TO BE DONE = In the part of the data listing that opens with the line containing "Click the weekly email input field" and closes with the line containing "The width and height of the screenshot is (523, 459).", change "trash icon" to "bin icon" and keep everything else the same. Reproduce only those lines.

Data listing:
● ● ●
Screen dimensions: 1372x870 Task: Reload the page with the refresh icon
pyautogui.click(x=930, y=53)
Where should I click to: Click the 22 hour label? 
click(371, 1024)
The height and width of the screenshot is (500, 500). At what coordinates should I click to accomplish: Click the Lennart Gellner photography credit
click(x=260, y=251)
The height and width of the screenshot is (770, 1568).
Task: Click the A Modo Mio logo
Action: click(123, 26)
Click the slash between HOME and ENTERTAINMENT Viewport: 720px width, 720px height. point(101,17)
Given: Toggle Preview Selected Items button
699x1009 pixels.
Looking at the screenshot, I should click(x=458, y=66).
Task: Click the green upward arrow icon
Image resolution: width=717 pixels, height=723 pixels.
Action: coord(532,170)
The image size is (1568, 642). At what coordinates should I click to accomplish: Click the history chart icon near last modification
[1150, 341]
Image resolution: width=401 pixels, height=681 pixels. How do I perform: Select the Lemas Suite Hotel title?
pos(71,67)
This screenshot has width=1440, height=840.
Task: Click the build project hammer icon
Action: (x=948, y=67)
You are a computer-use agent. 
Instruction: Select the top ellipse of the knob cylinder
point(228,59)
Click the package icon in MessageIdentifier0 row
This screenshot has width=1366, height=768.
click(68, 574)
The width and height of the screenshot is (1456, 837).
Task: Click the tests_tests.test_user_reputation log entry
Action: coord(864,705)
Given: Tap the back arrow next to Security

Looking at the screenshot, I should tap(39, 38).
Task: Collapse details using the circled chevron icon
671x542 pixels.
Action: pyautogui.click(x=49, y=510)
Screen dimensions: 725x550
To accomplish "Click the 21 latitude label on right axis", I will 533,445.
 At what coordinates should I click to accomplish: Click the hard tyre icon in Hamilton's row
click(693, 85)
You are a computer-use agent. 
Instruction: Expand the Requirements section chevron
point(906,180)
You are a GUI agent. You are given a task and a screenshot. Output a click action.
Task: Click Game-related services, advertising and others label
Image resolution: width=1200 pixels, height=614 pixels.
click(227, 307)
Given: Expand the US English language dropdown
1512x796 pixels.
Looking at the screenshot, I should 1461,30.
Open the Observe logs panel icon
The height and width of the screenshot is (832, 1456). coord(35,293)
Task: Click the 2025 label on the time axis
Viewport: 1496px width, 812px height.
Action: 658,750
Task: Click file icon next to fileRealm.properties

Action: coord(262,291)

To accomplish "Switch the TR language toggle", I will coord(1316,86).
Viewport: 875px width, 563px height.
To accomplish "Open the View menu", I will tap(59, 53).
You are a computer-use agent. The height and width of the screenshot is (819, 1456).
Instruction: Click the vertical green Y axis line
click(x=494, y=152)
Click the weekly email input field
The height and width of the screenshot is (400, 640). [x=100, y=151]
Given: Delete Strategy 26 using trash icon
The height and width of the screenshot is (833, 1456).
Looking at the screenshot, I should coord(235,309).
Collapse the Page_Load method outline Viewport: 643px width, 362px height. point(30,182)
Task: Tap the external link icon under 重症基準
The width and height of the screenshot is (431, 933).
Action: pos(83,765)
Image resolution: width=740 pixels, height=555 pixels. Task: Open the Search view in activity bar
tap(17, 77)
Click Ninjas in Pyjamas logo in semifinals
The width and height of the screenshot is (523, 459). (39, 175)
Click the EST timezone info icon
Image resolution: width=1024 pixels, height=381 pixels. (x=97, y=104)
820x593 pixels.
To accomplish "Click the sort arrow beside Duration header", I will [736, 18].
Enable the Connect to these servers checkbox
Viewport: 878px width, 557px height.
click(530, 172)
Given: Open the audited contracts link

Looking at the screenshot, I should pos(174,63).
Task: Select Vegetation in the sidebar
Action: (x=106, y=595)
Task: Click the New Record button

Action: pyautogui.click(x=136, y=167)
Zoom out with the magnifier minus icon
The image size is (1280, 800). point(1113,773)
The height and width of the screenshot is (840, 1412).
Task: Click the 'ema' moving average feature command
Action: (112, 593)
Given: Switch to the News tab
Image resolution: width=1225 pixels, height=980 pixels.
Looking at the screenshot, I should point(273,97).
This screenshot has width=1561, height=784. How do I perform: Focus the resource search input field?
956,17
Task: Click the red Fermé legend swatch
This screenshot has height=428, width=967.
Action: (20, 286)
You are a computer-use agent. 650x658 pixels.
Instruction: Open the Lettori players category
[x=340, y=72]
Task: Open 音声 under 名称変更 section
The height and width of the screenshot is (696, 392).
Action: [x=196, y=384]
● ● ●
FINISHED TASK =
Click the weekly email input field
The height and width of the screenshot is (400, 640). [x=100, y=151]
Given: Delete Strategy 26 using bin icon
The height and width of the screenshot is (833, 1456).
Looking at the screenshot, I should coord(235,309).
Collapse the Page_Load method outline Viewport: 643px width, 362px height. point(30,182)
Task: Tap the external link icon under 重症基準
The width and height of the screenshot is (431, 933).
Action: pos(83,765)
Image resolution: width=740 pixels, height=555 pixels. Task: Open the Search view in activity bar
tap(17, 77)
Click Ninjas in Pyjamas logo in semifinals
The width and height of the screenshot is (523, 459). (39, 175)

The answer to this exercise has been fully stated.